Margareta Molin, professor of prosthetic dentistry, has been a supervisor for many years. She nevertheless found the course rewarding, even calling it "one of the best courses I ever attended."

Its main benefit, in Molin's opinion, is its emphasis on the relationship between supervisor and student. While all supervisors take the academic part of supervising seriously--discussing books to read, conferences to attend, experiments to plan, and so on--many tend to disregard the social aspects of the task. Yet, these aspects are of almost equal importance, being the basis for a cooperation that is supposed to be mutually rewarding during 4 years of work.

With her future graduate students, Molin intends to bring these questions up at the very beginning, and may even formalize an agreement on paper. This agreement would address all matters relating to the supervisor's demands on the graduate student and the graduate student's demands on the supervisor, such as the frequency of scheduled meetings, the degree of familiarity expected, and the supervisor's availability outside office hours.
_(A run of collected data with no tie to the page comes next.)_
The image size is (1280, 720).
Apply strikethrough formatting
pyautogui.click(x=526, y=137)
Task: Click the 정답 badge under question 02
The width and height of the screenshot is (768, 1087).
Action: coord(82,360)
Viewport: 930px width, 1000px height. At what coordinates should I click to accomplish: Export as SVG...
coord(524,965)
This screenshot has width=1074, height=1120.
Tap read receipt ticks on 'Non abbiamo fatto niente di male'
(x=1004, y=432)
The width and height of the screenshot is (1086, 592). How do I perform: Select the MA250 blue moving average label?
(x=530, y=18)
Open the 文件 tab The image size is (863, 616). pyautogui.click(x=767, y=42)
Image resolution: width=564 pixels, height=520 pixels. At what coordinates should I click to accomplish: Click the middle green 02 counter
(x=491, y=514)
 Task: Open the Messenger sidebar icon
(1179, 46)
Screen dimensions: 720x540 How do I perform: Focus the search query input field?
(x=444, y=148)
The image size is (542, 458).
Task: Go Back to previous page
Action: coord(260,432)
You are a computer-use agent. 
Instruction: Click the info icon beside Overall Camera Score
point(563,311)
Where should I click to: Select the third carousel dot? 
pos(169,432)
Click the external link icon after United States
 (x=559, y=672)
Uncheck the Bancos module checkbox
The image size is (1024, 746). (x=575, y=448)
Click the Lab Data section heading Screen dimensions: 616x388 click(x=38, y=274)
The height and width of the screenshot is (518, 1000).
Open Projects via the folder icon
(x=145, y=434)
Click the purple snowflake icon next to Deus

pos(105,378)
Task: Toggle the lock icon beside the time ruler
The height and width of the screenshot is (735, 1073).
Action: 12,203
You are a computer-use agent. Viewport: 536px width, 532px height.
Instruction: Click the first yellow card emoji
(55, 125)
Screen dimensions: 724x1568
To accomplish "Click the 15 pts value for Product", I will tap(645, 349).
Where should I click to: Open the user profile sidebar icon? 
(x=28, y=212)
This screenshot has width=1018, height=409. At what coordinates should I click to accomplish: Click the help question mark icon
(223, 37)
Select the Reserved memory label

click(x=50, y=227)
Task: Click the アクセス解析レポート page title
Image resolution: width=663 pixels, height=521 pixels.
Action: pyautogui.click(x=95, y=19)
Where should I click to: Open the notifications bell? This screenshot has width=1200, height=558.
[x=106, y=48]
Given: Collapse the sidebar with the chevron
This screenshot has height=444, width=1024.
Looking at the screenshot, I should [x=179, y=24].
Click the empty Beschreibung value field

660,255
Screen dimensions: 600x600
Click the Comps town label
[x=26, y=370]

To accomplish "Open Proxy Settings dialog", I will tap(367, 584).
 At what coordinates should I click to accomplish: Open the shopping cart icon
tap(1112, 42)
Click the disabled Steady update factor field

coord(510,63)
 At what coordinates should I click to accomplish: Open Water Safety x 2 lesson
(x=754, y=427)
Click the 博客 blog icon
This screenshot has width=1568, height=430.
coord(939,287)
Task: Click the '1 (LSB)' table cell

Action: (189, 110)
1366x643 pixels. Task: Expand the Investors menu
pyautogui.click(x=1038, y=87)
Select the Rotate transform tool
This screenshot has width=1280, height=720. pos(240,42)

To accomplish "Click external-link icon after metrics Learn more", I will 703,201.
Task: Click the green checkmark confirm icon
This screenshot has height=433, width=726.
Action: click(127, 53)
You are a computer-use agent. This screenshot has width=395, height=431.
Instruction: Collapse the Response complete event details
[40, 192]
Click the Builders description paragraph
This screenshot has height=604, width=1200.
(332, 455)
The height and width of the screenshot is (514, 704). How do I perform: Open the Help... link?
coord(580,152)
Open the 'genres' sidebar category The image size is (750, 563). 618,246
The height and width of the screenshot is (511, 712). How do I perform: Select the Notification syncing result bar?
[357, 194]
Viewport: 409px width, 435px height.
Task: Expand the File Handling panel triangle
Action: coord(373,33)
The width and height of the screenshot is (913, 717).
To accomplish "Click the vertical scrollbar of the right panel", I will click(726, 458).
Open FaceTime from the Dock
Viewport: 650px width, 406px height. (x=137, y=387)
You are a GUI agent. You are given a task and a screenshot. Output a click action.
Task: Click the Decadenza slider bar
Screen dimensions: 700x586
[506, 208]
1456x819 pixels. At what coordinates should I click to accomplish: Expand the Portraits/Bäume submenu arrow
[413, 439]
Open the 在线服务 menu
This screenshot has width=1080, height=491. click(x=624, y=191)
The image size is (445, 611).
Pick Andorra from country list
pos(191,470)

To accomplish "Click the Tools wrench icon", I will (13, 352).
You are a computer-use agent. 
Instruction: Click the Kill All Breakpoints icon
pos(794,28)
A detailed consensus on the role of the supervisor will probably never be achieved due to the difference in research culture among departments. In medicine and technology, graduate students often form part of a research group publishing scientific articles, while in the humanities the dissertations are written as monographs based on more individual and independent work. Nonetheless it is hoped that, once a majority of Umeå supervisors have attended the course, they will show a greater awareness of their own role in the student-supervisor relationship, and will also be more willing to discuss problems with their colleagues.

Raising the competence of the supervisors is an area of interest for other Swedish universities as well. Stockholm and Lund Universities have recently launched similar, though shorter, courses following consultation with their colleagues at Umeå, and others are following suit.

Umeå is, however, still the leader of the pack. Not content with its own successful course, Umeå recently held a Nordic conference on postgraduate supervision, with keynote speakers from Denmark and Norway as well as Sweden. It was the first of its kind but will, judging from the "extremely positive" response, certainly not be the last, assesses Bergenheim.